I've been toying with the idea of representing RESTful web APIs (e.g. CouchDB, Twitter) as a file system - just for fun and as a learning experience. However, I have no idea whether that's feasible or how to get started.
For example, a resource like http://example.org/foo/bar might be accessible via /mnt/example.org/foo/bar. I imagine ls /mnt/example.org/foo
would return bar baz
.
While I know of FUSE, I don't really know anything about it. Not being a low-level programmer, I wonder whether there's some sort of Python API, or perhaps I could simply write some Bash script to trigger curl
requests for file-system queries?
Any pointers would be greatly appreciated!

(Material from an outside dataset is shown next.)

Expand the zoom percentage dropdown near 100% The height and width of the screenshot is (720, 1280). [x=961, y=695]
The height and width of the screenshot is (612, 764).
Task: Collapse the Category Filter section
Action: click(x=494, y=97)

The standard for this is called WebDAV. See: http://webdav.org
There is even a FUSE driver for it: http://savannah.nongnu.org/projects/davfs2
Looking at the source code it appears that davfs2 is written in C. It could be a fun project re-implementing it in Python or Perl.
Ah, from the comments I see what you want are pointers on how to write a FUSE module. Sure, your idea of writing something like TwitterFS is feasible. It would probably work like the stuff in /proc.
The Perl library for implementing fuse is quite well documented: CPAN - Fuse. All you need is to load the module and implement the relevant callback functions. Looks easy enough.